> Requirement
Each entry below needs to be reproduced exactly as given.

> Data to examine
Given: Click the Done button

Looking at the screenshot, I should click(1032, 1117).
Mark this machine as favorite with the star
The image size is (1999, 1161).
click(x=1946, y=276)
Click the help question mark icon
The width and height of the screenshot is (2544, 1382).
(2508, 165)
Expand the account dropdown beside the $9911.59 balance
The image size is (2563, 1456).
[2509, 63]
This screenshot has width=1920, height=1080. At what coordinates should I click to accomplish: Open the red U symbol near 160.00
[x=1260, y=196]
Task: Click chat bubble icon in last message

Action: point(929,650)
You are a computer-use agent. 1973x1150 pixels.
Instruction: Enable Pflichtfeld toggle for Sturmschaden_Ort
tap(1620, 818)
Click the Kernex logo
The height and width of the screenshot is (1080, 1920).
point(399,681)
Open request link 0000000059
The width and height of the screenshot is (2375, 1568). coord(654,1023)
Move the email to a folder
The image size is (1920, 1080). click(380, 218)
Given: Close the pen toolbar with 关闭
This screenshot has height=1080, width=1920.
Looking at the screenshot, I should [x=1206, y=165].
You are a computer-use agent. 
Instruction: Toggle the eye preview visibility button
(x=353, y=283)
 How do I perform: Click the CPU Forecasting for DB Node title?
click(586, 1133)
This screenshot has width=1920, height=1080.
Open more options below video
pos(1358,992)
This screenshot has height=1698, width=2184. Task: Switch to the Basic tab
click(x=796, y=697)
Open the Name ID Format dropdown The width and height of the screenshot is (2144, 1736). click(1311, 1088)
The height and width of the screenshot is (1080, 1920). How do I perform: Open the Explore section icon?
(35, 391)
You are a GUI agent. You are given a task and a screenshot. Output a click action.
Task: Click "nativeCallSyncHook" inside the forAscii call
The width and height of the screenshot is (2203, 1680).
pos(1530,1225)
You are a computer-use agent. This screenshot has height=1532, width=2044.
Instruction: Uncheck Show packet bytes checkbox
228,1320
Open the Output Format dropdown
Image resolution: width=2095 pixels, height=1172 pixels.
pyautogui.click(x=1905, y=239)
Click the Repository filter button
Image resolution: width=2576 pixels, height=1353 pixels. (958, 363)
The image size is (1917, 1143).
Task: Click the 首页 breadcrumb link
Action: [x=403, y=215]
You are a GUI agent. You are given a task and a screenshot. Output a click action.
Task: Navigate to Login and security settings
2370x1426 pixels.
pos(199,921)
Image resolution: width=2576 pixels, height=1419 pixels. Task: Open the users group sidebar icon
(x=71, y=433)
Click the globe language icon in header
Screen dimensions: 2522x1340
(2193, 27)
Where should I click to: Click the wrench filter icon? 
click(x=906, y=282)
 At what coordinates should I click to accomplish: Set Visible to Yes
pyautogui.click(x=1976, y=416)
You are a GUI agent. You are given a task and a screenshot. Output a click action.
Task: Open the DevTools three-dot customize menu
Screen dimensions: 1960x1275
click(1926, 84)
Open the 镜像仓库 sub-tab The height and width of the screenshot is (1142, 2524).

> Answer section
Given: Click the Done button

Looking at the screenshot, I should click(1032, 1117).
Mark this machine as favorite with the star
The image size is (1999, 1161).
click(x=1946, y=276)
Click the help question mark icon
The width and height of the screenshot is (2544, 1382).
(2508, 165)
Expand the account dropdown beside the $9911.59 balance
The image size is (2563, 1456).
[2509, 63]
This screenshot has width=1920, height=1080. At what coordinates should I click to accomplish: Open the red U symbol near 160.00
[x=1260, y=196]
Task: Click chat bubble icon in last message

Action: point(929,650)
You are a computer-use agent. 1973x1150 pixels.
Instruction: Enable Pflichtfeld toggle for Sturmschaden_Ort
tap(1620, 818)
Click the Kernex logo
The height and width of the screenshot is (1080, 1920).
point(399,681)
Open request link 0000000059
The width and height of the screenshot is (2375, 1568). coord(654,1023)
Move the email to a folder
The image size is (1920, 1080). click(380, 218)
Given: Close the pen toolbar with 关闭
This screenshot has height=1080, width=1920.
Looking at the screenshot, I should [x=1206, y=165].
You are a computer-use agent. 
Instruction: Toggle the eye preview visibility button
(x=353, y=283)
 How do I perform: Click the CPU Forecasting for DB Node title?
click(586, 1133)
This screenshot has width=1920, height=1080.
Open more options below video
pos(1358,992)
This screenshot has height=1698, width=2184. Task: Switch to the Basic tab
click(x=796, y=697)
Open the Name ID Format dropdown The width and height of the screenshot is (2144, 1736). click(1311, 1088)
The height and width of the screenshot is (1080, 1920). How do I perform: Open the Explore section icon?
(35, 391)
You are a GUI agent. You are given a task and a screenshot. Output a click action.
Task: Click "nativeCallSyncHook" inside the forAscii call
The width and height of the screenshot is (2203, 1680).
pos(1530,1225)
You are a computer-use agent. This screenshot has height=1532, width=2044.
Instruction: Uncheck Show packet bytes checkbox
228,1320
Open the Output Format dropdown
Image resolution: width=2095 pixels, height=1172 pixels.
pyautogui.click(x=1905, y=239)
Click the Repository filter button
Image resolution: width=2576 pixels, height=1353 pixels. (958, 363)
The image size is (1917, 1143).
Task: Click the 首页 breadcrumb link
Action: [x=403, y=215]
You are a GUI agent. You are given a task and a screenshot. Output a click action.
Task: Navigate to Login and security settings
2370x1426 pixels.
pos(199,921)
Image resolution: width=2576 pixels, height=1419 pixels. Task: Open the users group sidebar icon
(x=71, y=433)
Click the globe language icon in header
Screen dimensions: 2522x1340
(2193, 27)
Where should I click to: Click the wrench filter icon? 
click(x=906, y=282)
 At what coordinates should I click to accomplish: Set Visible to Yes
pyautogui.click(x=1976, y=416)
You are a GUI agent. You are given a task and a screenshot. Output a click action.
Task: Open the DevTools three-dot customize menu
Screen dimensions: 1960x1275
click(1926, 84)
Open the 镜像仓库 sub-tab The height and width of the screenshot is (1142, 2524).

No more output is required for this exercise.